Earlier this summer I took some time and worked through John S. Feinberg's helpful (and thorough - 799 pages!) Light in a Dark Place: The Doctrine of Scripture. Among so many other things I enjoyed about the book, I benefited from how we approached something called "the animation of Scripture" - the belief that Scripture has life-giving, life-changing power that no other book shares.
This life-giving, life changing power of the Bible is WHY the Brookside Institute champions biblical literacy and Bible engagement in all the ways it does. Not because Bible engagement is an end-in-itself, but because the Bible is the primary means by which God introduces Himself, a primary way the Spirit works to grow us, and the clearest presentation of the all-satisfying Person and work of Christ.

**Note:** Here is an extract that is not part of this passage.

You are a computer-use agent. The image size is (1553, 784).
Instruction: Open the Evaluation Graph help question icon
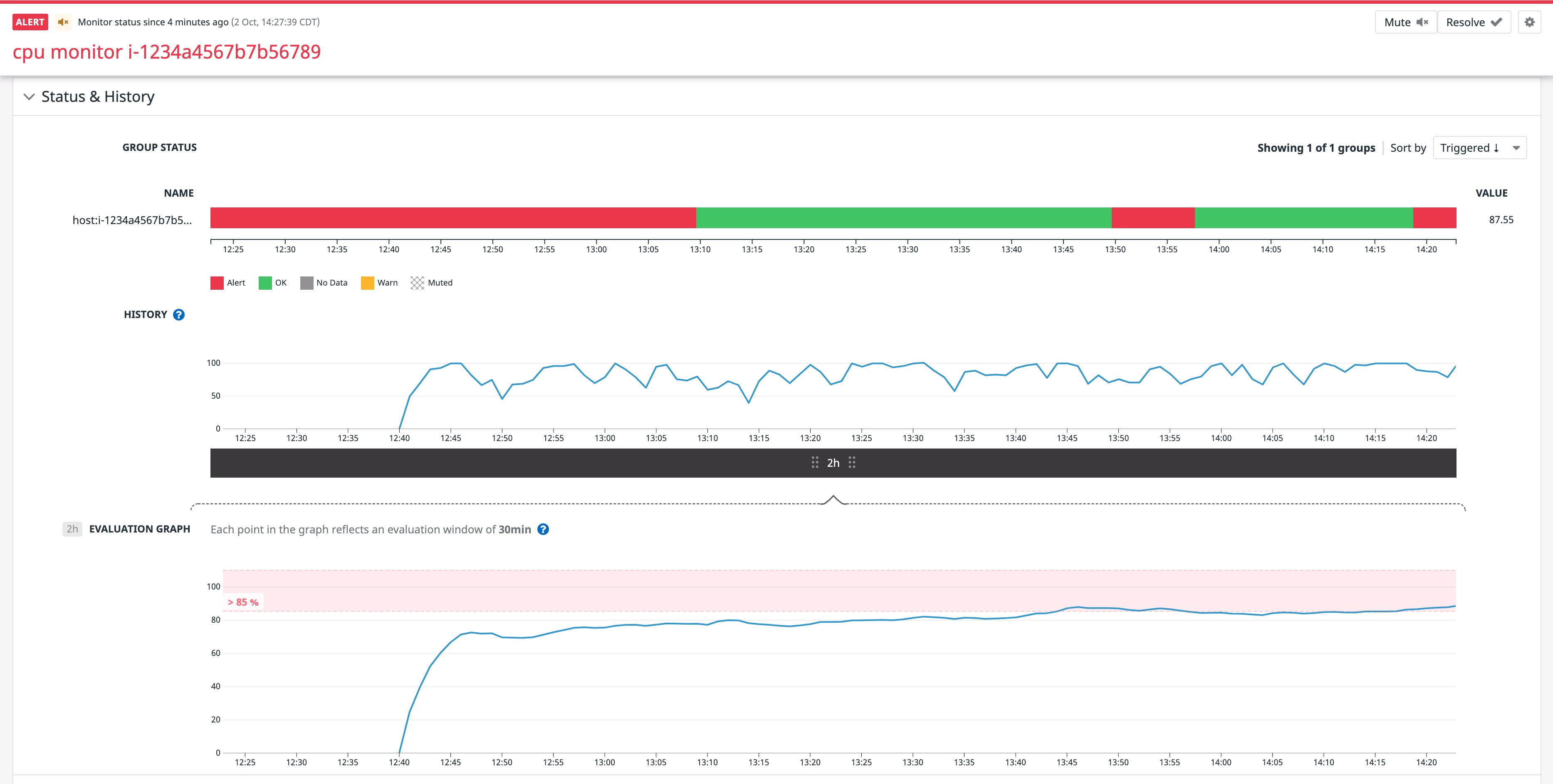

Toward the end of this chapter on the animating power of the Bible, Feinberg draws several practical implications from this belief. Let me quote one of the implications he highlights (from pp. 678-69), in hopes that this will encourage all of us to keep coming back to the Bible, that we might experience the life-changing, life-giving power it offers in all the ways it offers it:
God's word has power like no other words ever spoken. Thus, it should be the focus of our study and of our everyday living. Whatever we are called to do, and whatever challenges confront us, our first response should always be to ask what Scripture says about the subject and the deeds in question. Needless to say, that can't happen if we don't read and ponder Scripture. Sadly, even Christians committed to verbal plenary inspiration, the fully inerrancy of Scripture, and the power of God's word find little time in the course of a week to read even a little of it. Believers know the message of Psalm 1 as it compares the happy and blessed man with the man who is unhappy and heading for disaster. The key to both is what they do with Scripture. They happy man grounds his life in God's word. He does not merely take a 'small taste' of it for a half-hour each Sunday morning when his pastor preaches. He meditates on God's word both day and night. As a result, when the storms of life confront him, he survives and even flourishes. The unhappy man, whose life is grounded in pleasure, money-making, self-aggrandizement and / or any of the many philosophies that leave out God and his word, is not ready for life's challenges. At some time in his life there will likely be disaster and ruin, and even if not in this life, he is headed for a horrific eternity.